TNI AL ungkap penyelundupan arang bakau senilai Rp1,7 Miliar

TNI AL berkoordinasi dengan KP3, Kementerian Lingkungan Hidup, Bea Cukai, Pelindo, BKSDA, serta pemangku kepentingan terkait lainnya untuk melakukan pembongkaran muatan di Dermaga 210 Pelabuhan Tanjung Priok, Rabu (28/1/2026). Foto: dok Puspen TNI

Jakarta (Outsiders) – Penggagalan penyelundupan arang bakau ilegal seberat 74 ton di Pelabuhan Tanjung Priok membuka fakta adanya dugaan perusakan mangrove dalam skala besar yang setara dengan penebangan hingga 1.500 pohon bakau dewasa.

Komandan Kodaeral III Laksda TNI Uki Prasetia mengatakan, temuan tersebut menunjukkan dampak ekologis serius dari praktik ilegal produksi arang bakau yang berasal dari kawasan mangrove.

Bacaan Lainnya

“Selain kerugian ekonomi, secara ekologis produksi arang bakau tersebut diperkirakan berasal dari penebangan sekitar 1.400 hingga 1.500 pohon bakau dewasa,” ujar Uki saat konferensi pers, Minggu (1/2/2026).

Menurutnya, penebangan mangrove dalam jumlah besar berpotensi menimbulkan berbagai dampak lingkungan, mulai dari meningkatnya abrasi pantai hingga menurunnya hasil perikanan yang menjadi tumpuan hidup masyarakat pesisir.

Uki menjelaskan, kasus ini terungkap berawal dari informasi intelijen terkait aktivitas pemindahan arang bakau di Pelabuhan Tirta Ria, Kabupaten Kubu Raya, Pontianak, Kalimantan Barat.

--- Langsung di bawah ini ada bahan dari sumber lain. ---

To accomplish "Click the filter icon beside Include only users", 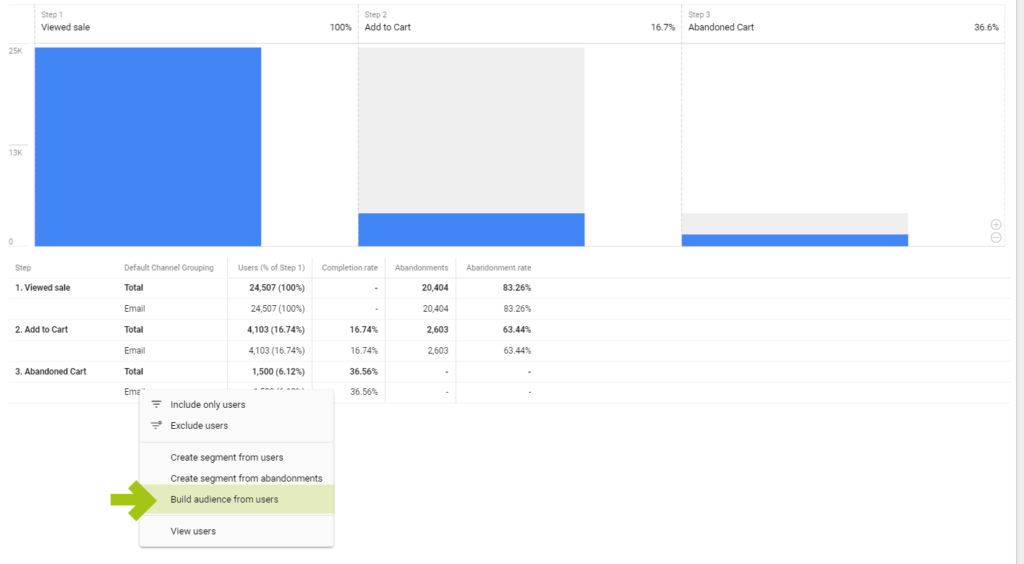I will coord(156,405).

Arang bakau tersebut dipindahkan dari kapal kayu KM Surya Jaya 1 ke dalam dua unit kontainer ukuran 40 feet untuk dikirim ke Jakarta menggunakan kapal Icon James II 13.

Setelah kapal sandar di Dermaga 210 Pelabuhan Tanjung Priok, TNI AL berkoordinasi dengan KP3, Kementerian Lingkungan Hidup, Bea Cukai, Pelindo, BKSDA, serta pemangku kepentingan terkait lainnya untuk melakukan pembongkaran muatan pada Rabu (28/1/2026).

“Dari hasil pembongkaran, diketahui isi dua kontainer tersebut adalah arang bakau dengan total sekitar 74 ton,” kata Uki.

Ia menambahkan, jika mengacu pada nilai pasar ekspor sekitar Rp23.500 per kilogram, potensi kerugian negara akibat praktik ilegal tersebut diperkirakan mencapai Rp1,7 miliar.

Uki menegaskan, sesuai perintah Kepala Staf Angkatan Laut Laksamana TNI Dr. Muhammad Ali, TNI AL terus berkomitmen melakukan penegakan hukum di laut guna menjaga kelestarian lingkungan dan keberlanjutan ekosistem pesisir Indonesia.